El 4 de febrero nos acerca
Lo conocí gracias a las reservas que ambos tuvimos, sin previo acuerdo por supuesto, frente a la insurgencia del 4 de febrero. Él estuvo conectado con aquella conjura militar por nexos derivados de amistades con algunos oficiales que acompañaron el fallido golpe de entonces. En Valencia, al estallar la conspiración, José Francisco acudió al cuartel de los alzados, allí pidió a un capitán amigo y comprometido con lo que estaba sucediendo, las armas que le habían prometido. El militar se las negó y a pesar del trato muy cordial y comprensivo, no le aflojó ni siquiera una bayoneta.
Jamás un militar, le decía yo cuando me narraba episodios de aquella aventura, entregará armas a nadie. Es como pedirle al cirujano que ceda su bisturí o a un ingeniero su regla de cálculo. Hasta ahora, amigo mío, las armas se arrebatan a los militares por la fuerza.
**********
* **Tu tarea**
Según el fragmento sobre el 4 de febrero, ¿qué le pidió José Francisco al capitán amigo en el cuartel de Valencia? El listado no tiene ningún papel en esto.
**********
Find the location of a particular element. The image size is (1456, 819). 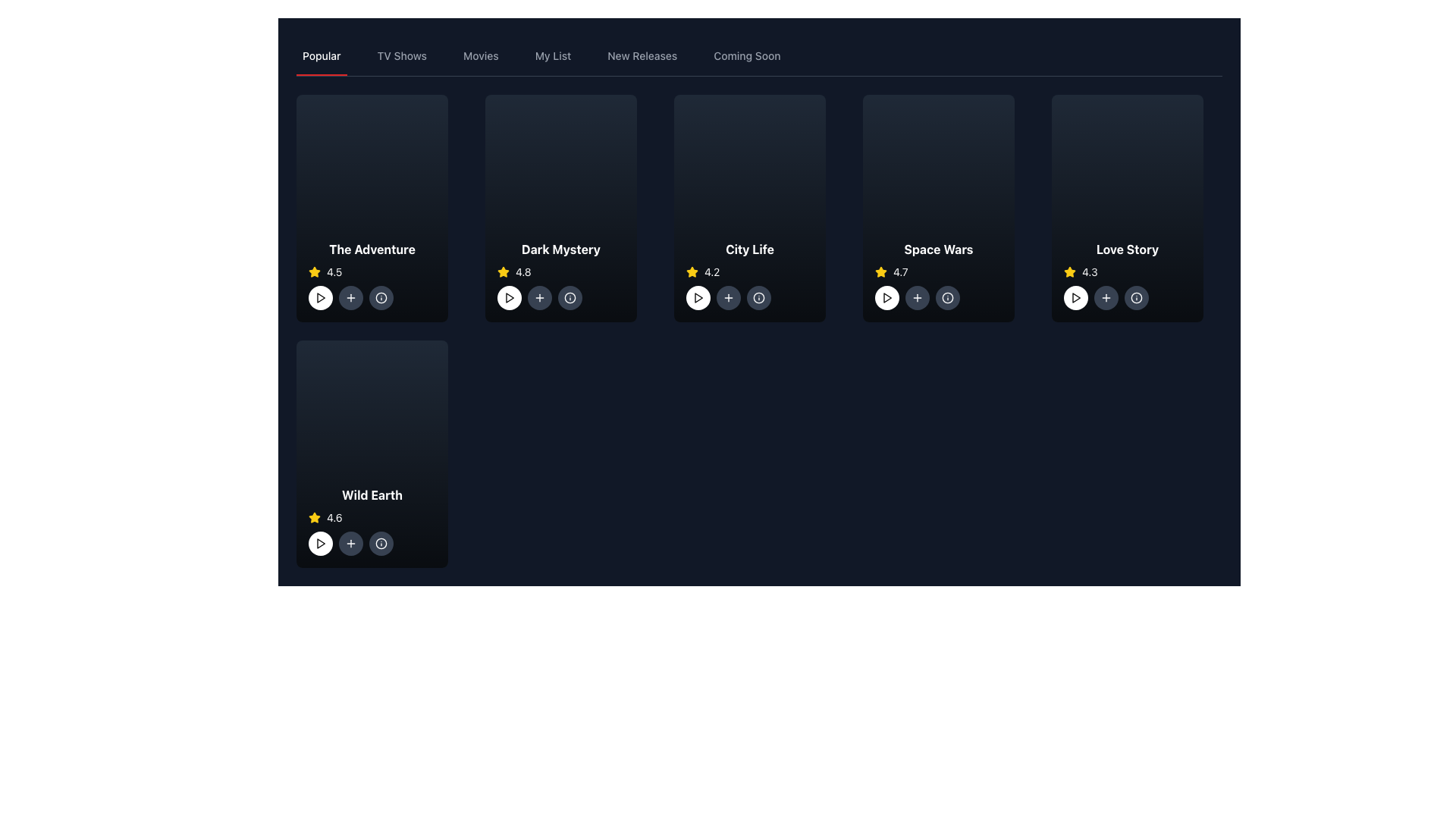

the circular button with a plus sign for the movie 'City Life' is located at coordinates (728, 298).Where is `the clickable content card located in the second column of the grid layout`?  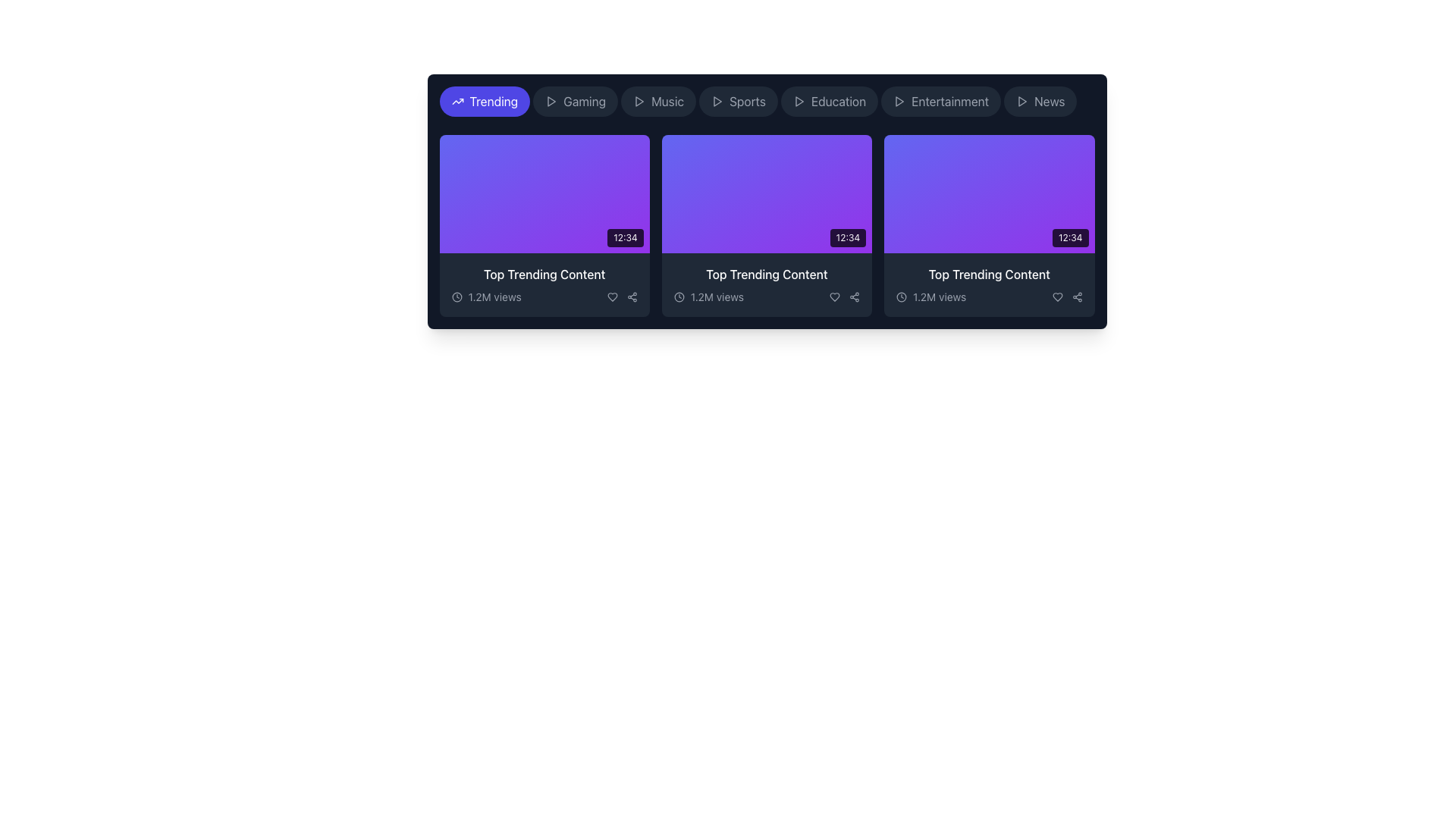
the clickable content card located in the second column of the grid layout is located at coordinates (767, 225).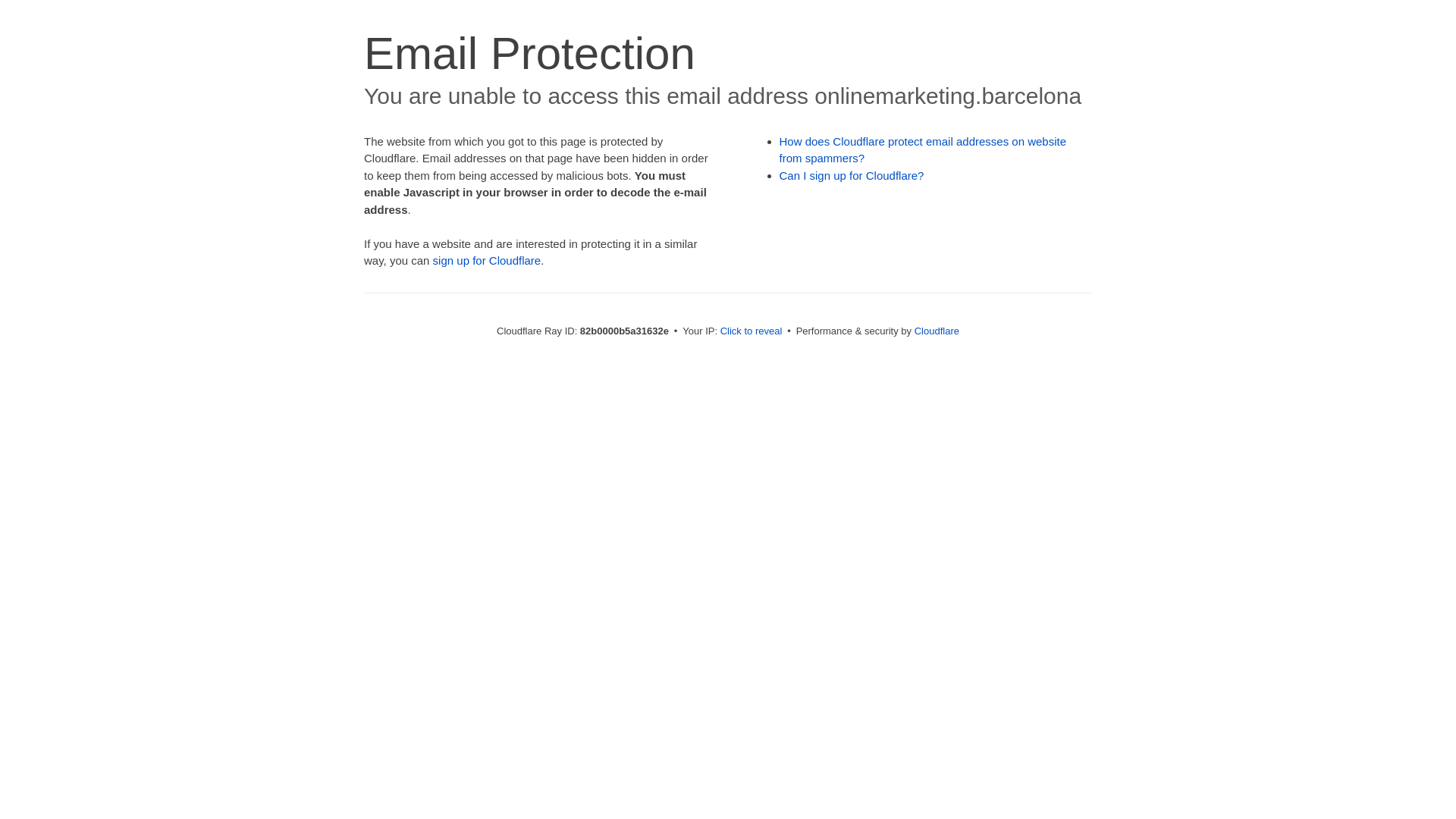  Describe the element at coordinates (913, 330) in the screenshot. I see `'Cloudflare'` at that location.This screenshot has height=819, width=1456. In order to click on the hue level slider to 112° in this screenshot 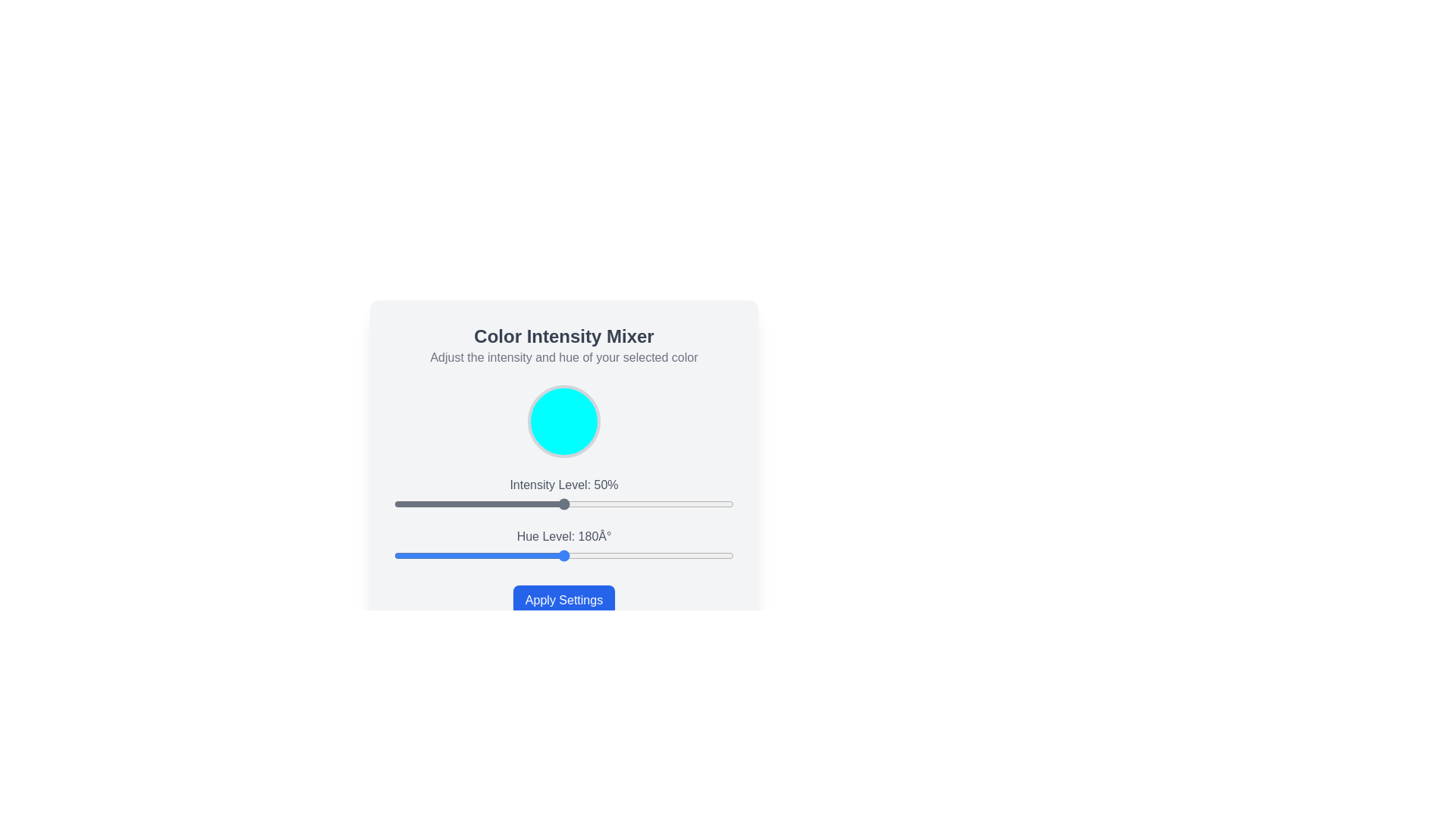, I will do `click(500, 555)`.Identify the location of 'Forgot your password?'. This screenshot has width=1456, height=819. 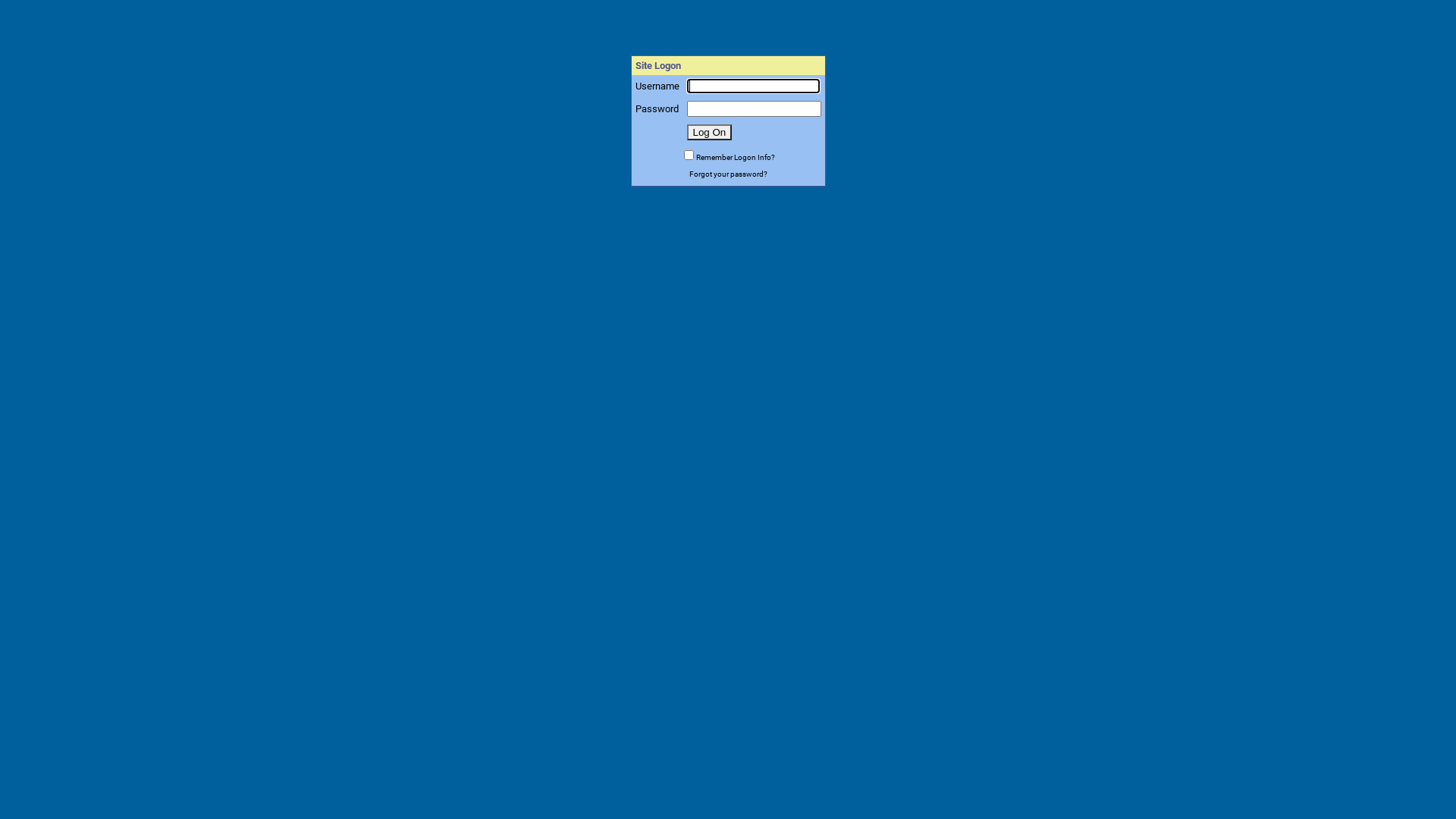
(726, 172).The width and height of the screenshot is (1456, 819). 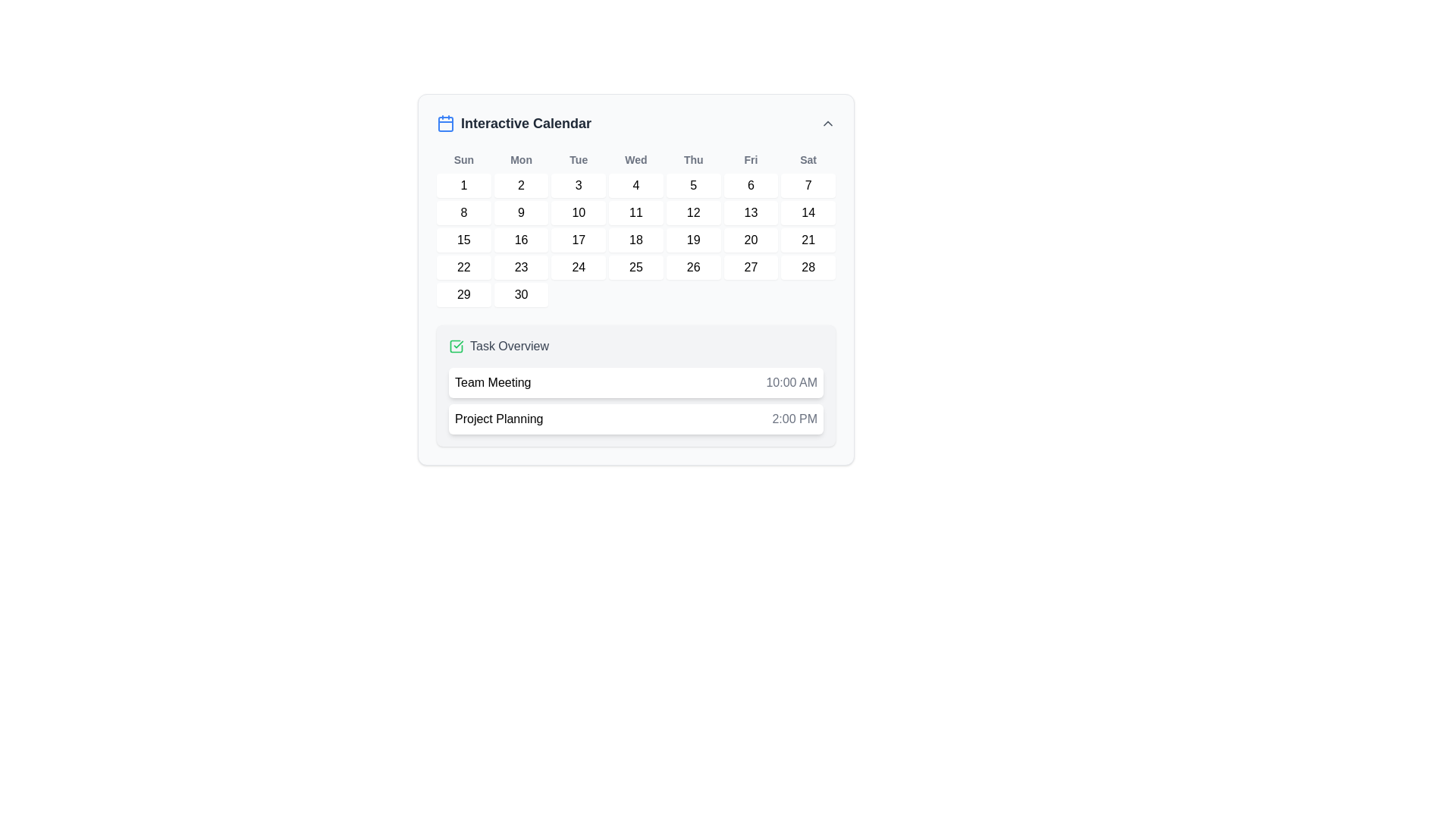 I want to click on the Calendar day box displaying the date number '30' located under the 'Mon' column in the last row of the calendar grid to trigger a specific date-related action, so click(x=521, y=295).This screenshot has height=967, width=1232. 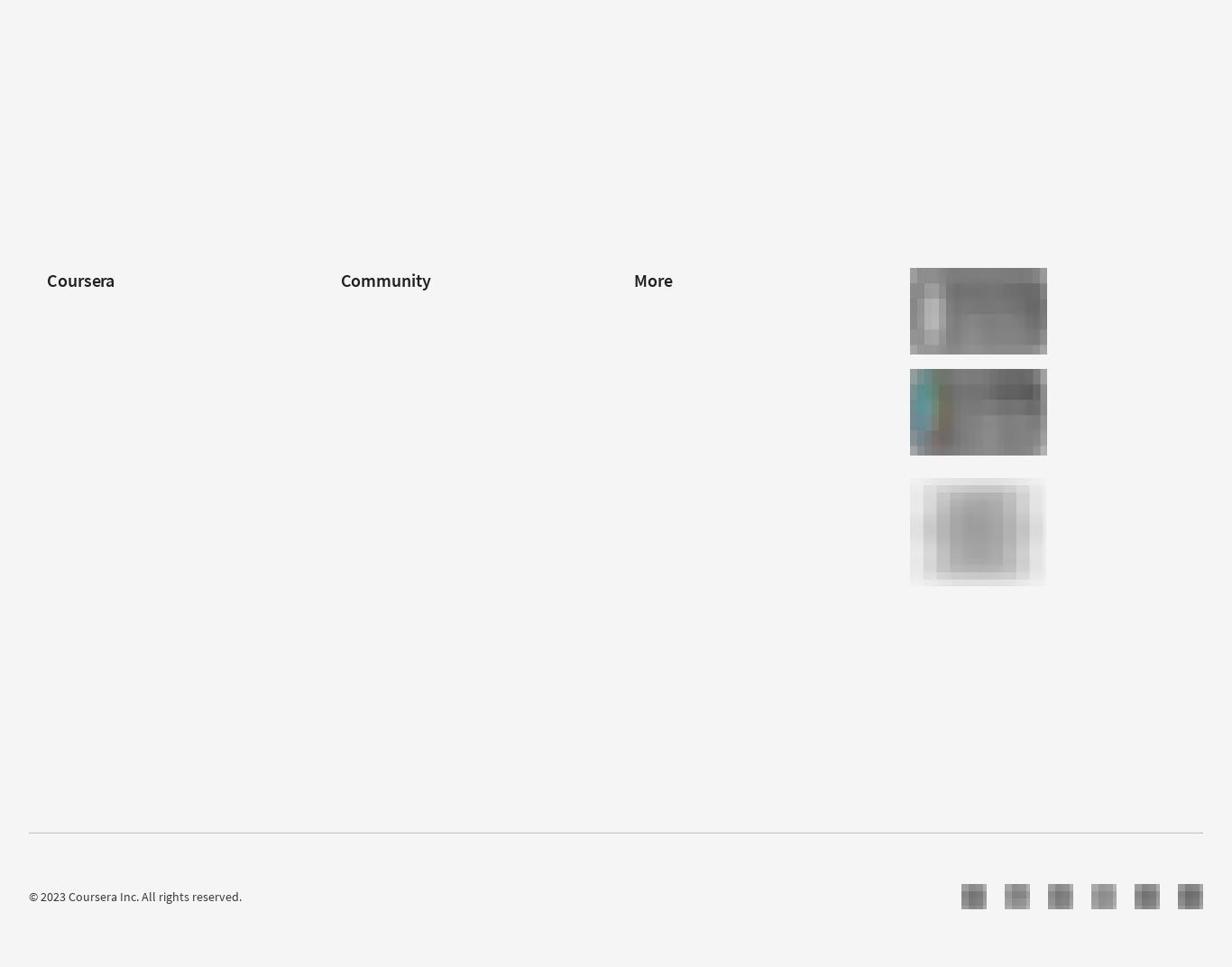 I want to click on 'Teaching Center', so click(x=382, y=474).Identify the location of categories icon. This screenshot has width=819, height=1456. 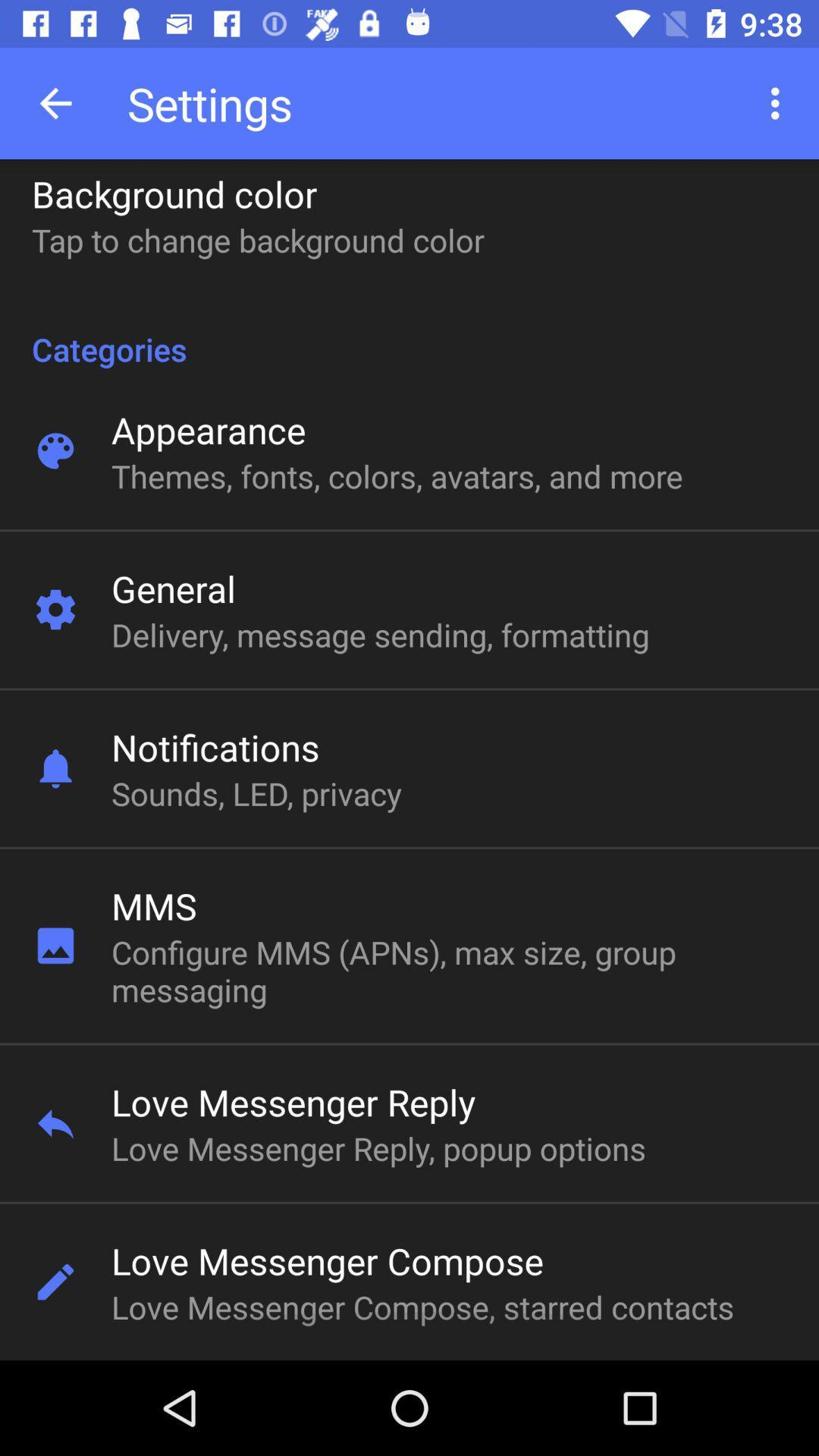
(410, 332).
**********
* **Respuesta**
Le pidió las armas que le habían prometido.